In this embodiment, after receiving phase offset modulation signal x, error estimating module 12 is according to phase deviation modulation signal x, a plurality of known candidate signal s _iCalculate phase error theta with one of above-listed two equations.Subsequently, correcting module 14 is responsible for the phase error theta correction phase deviation modulation signal x produced according to error estimating module 12.On practice, correcting module 14 available phases reversers (phase derotator) are realized.As discussed previously, the estimation result Can make shellfish formula risk R minimize.Therefore, according to phase error theta, so that being revised as, phase deviation modulation signal x equals or approaches to estimate result

Just can make the phase difference between amended phase deviation modulation signal x ' and original phase offset modulation signal a dwindle or minimize.

In another embodiment, error estimating module 12 can be designed to save arc tangent (arctan) computing in aforesaid equation, directly according to one of following two equations, calculates phase error theta:

$\mathrm{\θ}=\frac{\mathrm{Im}\{x\·{[\underset{i\∈\mathrm{\Ω}}{\mathrm{\Σ}}{s}_i\·e^{-\frac{{\left|\right|x-s_i\left|\right|}^2}{2{\mathrm{\σ}}^2}}]}^{*}\}}{\mathrm{Re}\{x\·{[\underset{i\∈\mathrm{\Ω}}{\mathrm{\Σ}}{s}_i\·e^{-\frac{{\left|\right|x-s_i\left|\right|}^2}{2{\mathrm{\σ}}^2}}]}^{*}\}}$ And

$\mathrm{\θ}=\frac{\mathrm{Im}\{x\·{[\underset{i\∈\mathrm{\Ω}}{\mathrm{\Σ}}{s}_i\·e^{\frac{\mathrm{Re}\{x*s_i\}}{{\mathrm{\σ}}^2}}]}^{*}\}}{\mathrm{Re}\{x\·{[\underset{i\∈\mathrm{\Ω}}{\mathrm{\Σ}}{s}_i\·e^{\frac{\mathrm{Re}\{x*s_i\}}{{\mathrm{\σ}}^2}}]}^{*}\}}.$

For example, when phase error theta less (being less than 5 degree), tan θ and θ are almost equal, so error estimating module 12 also can calculate quite correct result according to the equation after simplifying.Easy speech, in definite phase deviation modulation signal x and estimation result

Between the not too large situation of phase difference under, it is feasible adopting the equation after simplifying, and can reduce the hardware circuit complexity in error estimating module 12.
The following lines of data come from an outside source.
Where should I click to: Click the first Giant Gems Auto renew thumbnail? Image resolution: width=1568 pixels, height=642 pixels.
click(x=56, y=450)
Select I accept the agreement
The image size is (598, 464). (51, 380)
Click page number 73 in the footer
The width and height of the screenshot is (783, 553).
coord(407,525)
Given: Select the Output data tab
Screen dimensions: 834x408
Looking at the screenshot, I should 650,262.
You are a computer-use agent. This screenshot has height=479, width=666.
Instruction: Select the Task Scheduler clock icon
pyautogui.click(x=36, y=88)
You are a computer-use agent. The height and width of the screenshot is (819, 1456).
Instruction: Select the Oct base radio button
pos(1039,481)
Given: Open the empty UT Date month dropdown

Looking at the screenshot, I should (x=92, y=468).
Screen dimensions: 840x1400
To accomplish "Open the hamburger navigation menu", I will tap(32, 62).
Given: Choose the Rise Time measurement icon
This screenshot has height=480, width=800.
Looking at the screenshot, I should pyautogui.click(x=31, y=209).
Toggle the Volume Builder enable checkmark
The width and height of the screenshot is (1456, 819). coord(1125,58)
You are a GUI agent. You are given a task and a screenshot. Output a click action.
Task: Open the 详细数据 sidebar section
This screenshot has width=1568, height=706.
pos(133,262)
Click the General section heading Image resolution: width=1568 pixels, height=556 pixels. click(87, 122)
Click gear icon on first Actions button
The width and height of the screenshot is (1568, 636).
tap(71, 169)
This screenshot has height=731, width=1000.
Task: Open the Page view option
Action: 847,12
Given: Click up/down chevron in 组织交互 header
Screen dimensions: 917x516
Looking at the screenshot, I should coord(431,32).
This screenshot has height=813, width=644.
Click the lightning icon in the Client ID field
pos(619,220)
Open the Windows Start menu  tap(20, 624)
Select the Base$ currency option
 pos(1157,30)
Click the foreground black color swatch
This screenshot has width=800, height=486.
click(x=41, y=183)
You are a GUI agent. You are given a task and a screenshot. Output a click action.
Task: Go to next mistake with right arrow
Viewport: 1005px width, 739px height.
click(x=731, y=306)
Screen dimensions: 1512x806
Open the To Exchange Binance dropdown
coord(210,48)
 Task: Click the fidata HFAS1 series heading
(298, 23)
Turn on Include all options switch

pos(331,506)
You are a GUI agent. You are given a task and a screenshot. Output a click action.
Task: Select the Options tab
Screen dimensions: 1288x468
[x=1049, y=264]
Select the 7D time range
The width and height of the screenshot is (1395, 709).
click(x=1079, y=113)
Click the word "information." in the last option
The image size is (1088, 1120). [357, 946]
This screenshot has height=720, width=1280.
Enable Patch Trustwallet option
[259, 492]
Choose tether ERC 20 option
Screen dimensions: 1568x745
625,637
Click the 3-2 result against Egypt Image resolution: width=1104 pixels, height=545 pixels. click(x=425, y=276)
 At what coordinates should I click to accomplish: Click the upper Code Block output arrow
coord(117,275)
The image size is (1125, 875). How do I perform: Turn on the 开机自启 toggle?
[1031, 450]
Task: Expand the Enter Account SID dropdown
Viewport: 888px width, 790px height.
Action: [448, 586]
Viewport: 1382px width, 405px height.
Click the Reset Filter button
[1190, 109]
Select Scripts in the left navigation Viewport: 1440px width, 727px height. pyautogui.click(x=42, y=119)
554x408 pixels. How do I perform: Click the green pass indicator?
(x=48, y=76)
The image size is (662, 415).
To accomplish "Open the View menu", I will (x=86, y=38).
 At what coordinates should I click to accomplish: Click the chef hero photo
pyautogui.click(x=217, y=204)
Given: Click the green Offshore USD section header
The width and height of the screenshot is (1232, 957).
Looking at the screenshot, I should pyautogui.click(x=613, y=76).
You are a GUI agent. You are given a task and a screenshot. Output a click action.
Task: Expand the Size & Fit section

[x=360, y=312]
Be the phase error corrections device 200 shown in Fig. 2 (A) according to another embodiment of the present invention, wherein except error estimating module 22 and correcting module 24, also comprise low pass filter 26 and numerically-controlled oscillator (numerically controlled oscillator, referred to as NCO) 28.On practice, error estimating module 22, low pass filter 26 and numerically-controlled oscillator 28 threes' combination can be regarded as a phase-locked loop.Low pass filter 26 is responsible for the radio-frequency component in the filtering phase error theta, to produce result after a filtration.Numerically-controlled oscillator 28 produces an output signal according to result after this filtration subsequently, for the phase place of controlling correcting module 24 adjustment phase deviation modulation signal x.

Before error estimating module 22 is carried out the phase error estimation to phase deviation modulation signal x for the first time (before namely signal x ' produces), correcting module 24 can be passed to error estimating module 22 by phase deviation modulation signal x.It should be noted that, the error estimating module 22 in this embodiment adopts the equation after aforementioned simplified to calculate phase error theta.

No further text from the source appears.